You have to like the description from Republicans Are People Too:
It seems like it's okay to say mean things about someone just because they're Republican. That isn't right. Before you write another mean post about Republicans, remember Republicans are people, too.
I've caught myself saying nice things about Republicans lately, especially those old timey ones who use to make sense. No, today, we usually make fun of tea bagers, who seem to need a lot of love these days, especially from children crossing the border and bringing in ebola.
H/T Daily Kos:
"It isn’t easy being a Republican these days. [...] We love political discourse. We encourage political discourse. But when did “Republican” become a dirty word?"
Perhaps the answer to that question is: When Republicans started calling Democrats fascists, communists, moochers, whores, traitors, and devils.
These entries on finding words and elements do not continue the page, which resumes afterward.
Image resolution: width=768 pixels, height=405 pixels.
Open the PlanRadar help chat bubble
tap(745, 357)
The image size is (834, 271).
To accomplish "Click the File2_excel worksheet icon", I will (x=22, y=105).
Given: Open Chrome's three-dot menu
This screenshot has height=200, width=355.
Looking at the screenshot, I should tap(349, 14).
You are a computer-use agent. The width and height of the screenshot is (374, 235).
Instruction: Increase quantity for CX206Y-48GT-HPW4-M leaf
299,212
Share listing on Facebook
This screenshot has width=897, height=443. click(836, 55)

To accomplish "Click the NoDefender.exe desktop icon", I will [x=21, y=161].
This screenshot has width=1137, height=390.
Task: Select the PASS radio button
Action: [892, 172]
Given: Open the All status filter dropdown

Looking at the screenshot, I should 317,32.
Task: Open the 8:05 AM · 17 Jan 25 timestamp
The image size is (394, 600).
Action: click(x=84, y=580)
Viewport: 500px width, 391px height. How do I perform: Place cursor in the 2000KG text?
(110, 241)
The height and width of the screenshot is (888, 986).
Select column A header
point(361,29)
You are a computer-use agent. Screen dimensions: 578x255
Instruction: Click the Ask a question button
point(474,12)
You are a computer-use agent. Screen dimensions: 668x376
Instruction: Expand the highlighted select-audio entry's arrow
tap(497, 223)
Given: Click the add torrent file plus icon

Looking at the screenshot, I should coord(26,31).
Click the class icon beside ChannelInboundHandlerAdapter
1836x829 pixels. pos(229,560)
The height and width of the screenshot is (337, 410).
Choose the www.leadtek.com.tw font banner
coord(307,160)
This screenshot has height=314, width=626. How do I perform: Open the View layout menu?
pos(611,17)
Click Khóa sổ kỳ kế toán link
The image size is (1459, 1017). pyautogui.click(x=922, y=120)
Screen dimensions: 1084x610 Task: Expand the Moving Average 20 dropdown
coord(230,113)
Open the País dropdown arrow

Minchillo's video is a simple production that seeks to enumerate a series of "regular" folks that he labels with a the hashtag "IAmARepublican." It is a fairly comprehensive list of average Americans who are not generally associated with the exclusivity, racism, and intolerance of the Republican Party. It is no wonder that the GOP is yearning to attract more of the type of people in the video, because it is a cross-section of the nation that represents its diversity, a word that makes the right tremble. The video consists of a parade of alleged party members and asks "Did you know Republicans..."Drive Priuses, recycle, listen to Spotify, put together IKEA furniture, are white, black, Hispanic, Asian, read the New York Times, use Macs, are grandmas, daughters, moms, are left-handed, are doctors, welders, teachers, donate to charity, enjoy gourmet cooking, shop at Trader Joe's, like dogs, and cats, have tattoos, have tattoos and beards, have feelings, are people who care.
The problem with the argument that Minchillo is making is that the people claiming to be Republicans in his video are not actually Republicans. And by that I don't simply mean that those types of persons are not Republican, which on the whole they are not. I mean that those specific people in the video are not. In fact, they were photos taken from stock image suppliers. A search for a random selection of the photos in the video found many of them in the iStockPhoto website's library of images. The persons in the paragraph above that are links will lead you to the stock image page for each one.
So the video produced in order to convince everyone that Republicans are real people is populated by fakes. They are models pretending to be the characters that the video claims represent actual members of the Republican Party. And that's about as real as it gets for the GOP.